As stated before, my personal preference is to attempt TOLAC in hopes of a successful VBAC. However, each woman and her husband should consult her doctor when considering delivery options after having a C-section. With the help of her healthcare provider, a woman can determine whether she is an eligible candidate to attempt TOLAC based on her health history and previous deliveries.
- Ryan, G. A., S. M. Nicholson, and J. J. Morrison. 2018. “Vaginal birth after caesarean section: Current status and where to from here?” Eur J Obstet Gynecol Reprod Biol 224:52-57. doi: 10.1016/j.ejogrb.2018.02.011.
- Gardner, K., A. Henry, S. Thou, G. Davis, and T. Miller. 2014. “Improving VBAC rates: the combined impact of two management strategies.” Aust N Z J Obstet Gynaecol 54 (4):327-32. doi: 10.1111/ajo.12229.
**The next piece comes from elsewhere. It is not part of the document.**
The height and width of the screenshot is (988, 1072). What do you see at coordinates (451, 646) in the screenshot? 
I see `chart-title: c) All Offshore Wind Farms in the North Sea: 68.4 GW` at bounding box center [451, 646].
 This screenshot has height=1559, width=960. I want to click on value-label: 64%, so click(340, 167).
- Dodd, J. M., C. A. Crowther, R. M. Grivell, and A. R. Deussen. 2017. “Elective repeat caesarean section versus induction of labour for women with a previous caesarean birth.” Cochrane Database Syst Rev 7:CD004906. doi: 10.1002/14651858.CD004906.pub5.
- Sargent, J., and A. B. Caughey. 2017. “Vaginal Birth After Cesarean Trends: Which Way Is the Pendulum Swinging?” Obstet Gynecol Clin North Am 44 (4):655-666. doi: 10.1016/j.ogc.2017.08.006.
- Bonzon, M., M. M. Gross, A. Karch, and S. Grylka-Baeschlin. 2017. “Deciding on the mode of birth after a previous caesarean section - An online survey investigating women’s preferences in Western Switzerland.” Midwifery 50:219-227. doi: 10.1016/j.midw.2017.04.005.